Buried in his profile of Barack Obama’s background, David Maraniss discusses one of his mother’s favorite classes at Mercer Island High School near Seattle in the late 1950s:

Their curiosity was encouraged by the teachers at Mercer Island High, especially Jim Wichterman and Val Foubert, who taught advanced humanities courses open to the top 25 students. The assigned reading included not only Plato and Aristotle, Kierkegaard and Sartre, but also late-1950s critiques of societal conventions, such as “The Organization Man” by William H. Whyte, “The Lonely Crowd” by David Riesman and “The Hidden Persuaders” by Vance Packard, as well as the political theories of Hegel and Mill and Marx. “The Communist Manifesto” was also on the reading list, and it drew protests from some parents.

Seriously? This was the reading list? Hegel and Marx, but no Locke and Smith, the thinkers who actually revolutionized the world we live in? “Late-1950s critiques of societal conventions” like The Lonely Crowd and The Hidden Persuaders, but not Hayek’s Road to Serfdom, Chambers’s Witness, or Buckley’s God and Man at Yale? Weren’t those critiques of societal convention? (True, Plato and Aristotle weren’t leftists, and Mill was a classical liberal. But there are no conservatives, free-market advocates, or contemporary libertarians.)


It’s hard to imagine that parents objected to such a reading list.…


But Maraniss assures us that there was nothing leftist about it:

In tracking the Obama story this year, some conservative Web sites have seized on the high school curriculum of his mother as evidence of an early leftist indoctrination. [Her high school classmate Chip] Wall, who has spent his life challenging dogma from any ideology, and whose take on the world often veers from the politically correct, answered this interpretation with a two-word dismissal: “Oh, crap.”

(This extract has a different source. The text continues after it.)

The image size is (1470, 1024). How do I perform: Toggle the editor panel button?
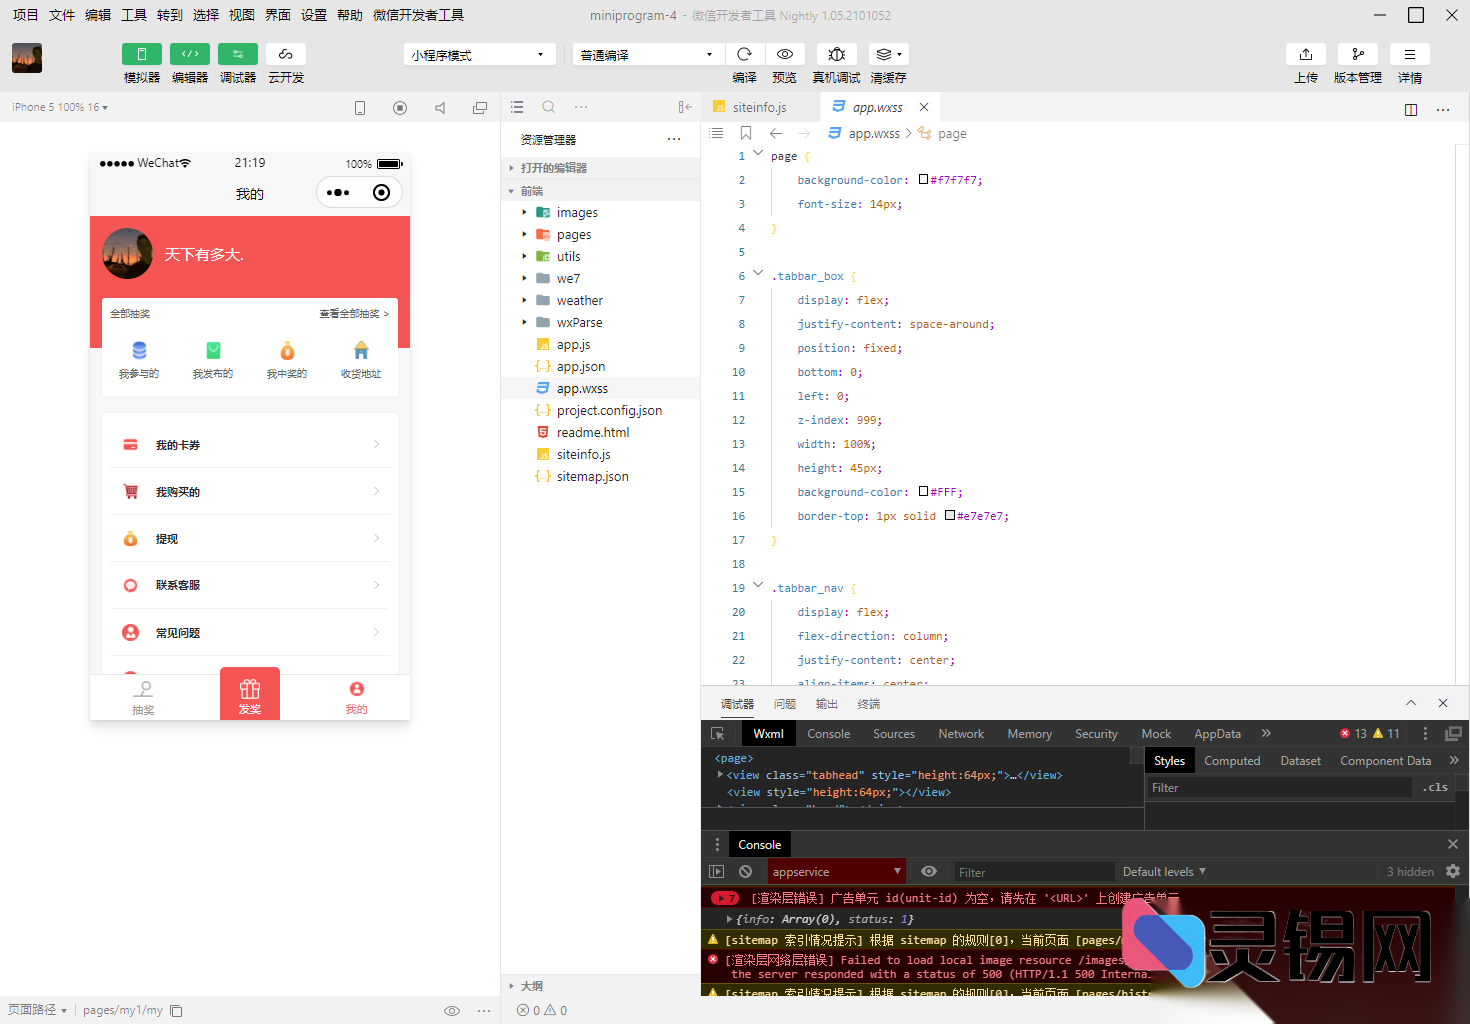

Well, I wouldn’t hold Obama responsible for what his mother was taught in the Seattle suburbs before he was born. But it’s pretty clear that this high school course tilts far to the left. And of course such reading lists are even more common in college. Today the lists include more racial and gender diversity, though no more ideological diversity. And this list demonstrates that you can put together a plenty left-wing reading list composed entirely of Dead White European Men (some of whom weren’t even dead at the time).